### Information provided
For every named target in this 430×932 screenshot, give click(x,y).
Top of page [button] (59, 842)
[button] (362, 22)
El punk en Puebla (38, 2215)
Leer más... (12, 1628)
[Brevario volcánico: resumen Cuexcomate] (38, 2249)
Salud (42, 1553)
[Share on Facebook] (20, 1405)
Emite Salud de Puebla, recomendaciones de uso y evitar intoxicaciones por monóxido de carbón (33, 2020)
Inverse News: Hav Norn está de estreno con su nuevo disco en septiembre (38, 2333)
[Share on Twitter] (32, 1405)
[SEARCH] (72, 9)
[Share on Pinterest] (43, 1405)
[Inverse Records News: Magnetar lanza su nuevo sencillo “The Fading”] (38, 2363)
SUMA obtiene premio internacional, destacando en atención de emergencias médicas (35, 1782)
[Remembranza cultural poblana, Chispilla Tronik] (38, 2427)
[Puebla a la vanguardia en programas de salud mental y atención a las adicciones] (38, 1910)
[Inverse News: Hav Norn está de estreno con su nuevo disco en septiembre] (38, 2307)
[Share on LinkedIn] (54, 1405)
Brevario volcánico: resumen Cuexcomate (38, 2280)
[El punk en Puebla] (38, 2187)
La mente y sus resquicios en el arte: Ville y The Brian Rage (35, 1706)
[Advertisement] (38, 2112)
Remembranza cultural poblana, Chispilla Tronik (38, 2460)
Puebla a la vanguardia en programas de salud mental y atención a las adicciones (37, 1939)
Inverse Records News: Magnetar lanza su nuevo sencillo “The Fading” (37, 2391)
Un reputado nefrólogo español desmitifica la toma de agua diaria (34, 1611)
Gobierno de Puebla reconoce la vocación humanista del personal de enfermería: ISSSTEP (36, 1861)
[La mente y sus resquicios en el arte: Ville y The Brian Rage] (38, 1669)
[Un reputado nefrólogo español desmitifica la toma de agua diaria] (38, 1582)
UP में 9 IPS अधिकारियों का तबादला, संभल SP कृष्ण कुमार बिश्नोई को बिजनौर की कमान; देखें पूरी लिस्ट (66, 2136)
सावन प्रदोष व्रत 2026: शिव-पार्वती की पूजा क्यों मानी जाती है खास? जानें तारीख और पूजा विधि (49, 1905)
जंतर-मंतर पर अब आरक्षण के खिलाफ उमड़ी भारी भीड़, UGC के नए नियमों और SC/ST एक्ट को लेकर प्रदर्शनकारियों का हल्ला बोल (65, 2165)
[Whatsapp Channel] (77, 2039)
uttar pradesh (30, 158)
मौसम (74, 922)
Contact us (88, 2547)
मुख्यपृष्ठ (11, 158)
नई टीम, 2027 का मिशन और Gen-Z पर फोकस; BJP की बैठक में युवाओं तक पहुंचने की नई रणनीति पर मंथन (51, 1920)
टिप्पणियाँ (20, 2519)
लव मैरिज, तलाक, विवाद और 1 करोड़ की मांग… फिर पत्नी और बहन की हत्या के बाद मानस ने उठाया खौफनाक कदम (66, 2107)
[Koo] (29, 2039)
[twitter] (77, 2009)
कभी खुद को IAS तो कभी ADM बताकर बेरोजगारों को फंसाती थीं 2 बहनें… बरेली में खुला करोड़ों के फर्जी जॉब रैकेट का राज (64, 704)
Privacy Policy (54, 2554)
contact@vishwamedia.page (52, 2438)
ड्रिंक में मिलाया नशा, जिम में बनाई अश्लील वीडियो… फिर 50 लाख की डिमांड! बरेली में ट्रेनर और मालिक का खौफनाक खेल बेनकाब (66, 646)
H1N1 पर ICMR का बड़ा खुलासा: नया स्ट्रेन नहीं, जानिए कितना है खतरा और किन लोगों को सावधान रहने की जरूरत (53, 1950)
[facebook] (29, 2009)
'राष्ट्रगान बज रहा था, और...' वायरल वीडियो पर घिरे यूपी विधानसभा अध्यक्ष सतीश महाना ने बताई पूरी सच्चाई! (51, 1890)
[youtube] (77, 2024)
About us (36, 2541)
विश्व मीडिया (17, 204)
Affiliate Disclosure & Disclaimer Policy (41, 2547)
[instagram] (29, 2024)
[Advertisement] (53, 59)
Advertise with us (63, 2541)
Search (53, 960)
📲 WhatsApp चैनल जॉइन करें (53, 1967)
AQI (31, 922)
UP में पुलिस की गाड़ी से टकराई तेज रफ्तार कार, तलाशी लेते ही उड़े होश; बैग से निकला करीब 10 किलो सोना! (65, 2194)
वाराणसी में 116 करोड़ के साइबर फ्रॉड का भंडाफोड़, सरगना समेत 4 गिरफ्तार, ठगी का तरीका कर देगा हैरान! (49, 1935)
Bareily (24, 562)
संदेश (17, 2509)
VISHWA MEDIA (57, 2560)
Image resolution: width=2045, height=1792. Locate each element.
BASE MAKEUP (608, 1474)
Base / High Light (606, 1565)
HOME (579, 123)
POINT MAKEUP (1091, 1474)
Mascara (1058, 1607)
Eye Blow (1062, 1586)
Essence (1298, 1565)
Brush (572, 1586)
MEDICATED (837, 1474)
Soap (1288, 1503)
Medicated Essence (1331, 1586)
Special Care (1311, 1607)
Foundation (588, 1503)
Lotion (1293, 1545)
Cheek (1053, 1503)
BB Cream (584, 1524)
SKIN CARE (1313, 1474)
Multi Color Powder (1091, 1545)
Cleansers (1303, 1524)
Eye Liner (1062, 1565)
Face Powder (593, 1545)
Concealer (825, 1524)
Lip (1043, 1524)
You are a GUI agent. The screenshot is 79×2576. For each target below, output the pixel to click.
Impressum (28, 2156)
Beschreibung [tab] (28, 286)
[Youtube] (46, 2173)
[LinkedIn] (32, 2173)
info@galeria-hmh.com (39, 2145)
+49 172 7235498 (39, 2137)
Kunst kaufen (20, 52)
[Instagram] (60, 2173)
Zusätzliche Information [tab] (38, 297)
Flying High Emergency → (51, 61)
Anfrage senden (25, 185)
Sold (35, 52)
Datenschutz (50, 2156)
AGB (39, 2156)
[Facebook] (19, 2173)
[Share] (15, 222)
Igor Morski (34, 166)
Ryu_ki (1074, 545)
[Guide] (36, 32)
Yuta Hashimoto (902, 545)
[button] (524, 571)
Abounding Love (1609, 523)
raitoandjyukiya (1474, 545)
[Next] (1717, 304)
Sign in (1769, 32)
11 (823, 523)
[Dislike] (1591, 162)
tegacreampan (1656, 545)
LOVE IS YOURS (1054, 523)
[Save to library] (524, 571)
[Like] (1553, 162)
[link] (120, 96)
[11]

### Instructions to follow
Where a line above contains the word "mente", show that line.

### Reply
La mente y sus resquicios en el arte: Ville y The Brian Rage (35, 1706)
[La mente y sus resquicios en el arte: Ville y The Brian Rage] (38, 1669)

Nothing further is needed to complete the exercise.